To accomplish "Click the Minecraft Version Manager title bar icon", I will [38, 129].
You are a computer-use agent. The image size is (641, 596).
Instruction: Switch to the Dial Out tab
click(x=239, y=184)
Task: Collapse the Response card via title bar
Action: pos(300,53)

===

• [Exercise aim]: Your answer must be an exact transcription of every record above.

• [Task solution]:
To accomplish "Click the Minecraft Version Manager title bar icon", I will [38, 129].
You are a computer-use agent. The image size is (641, 596).
Instruction: Switch to the Dial Out tab
click(x=239, y=184)
Task: Collapse the Response card via title bar
Action: pos(300,53)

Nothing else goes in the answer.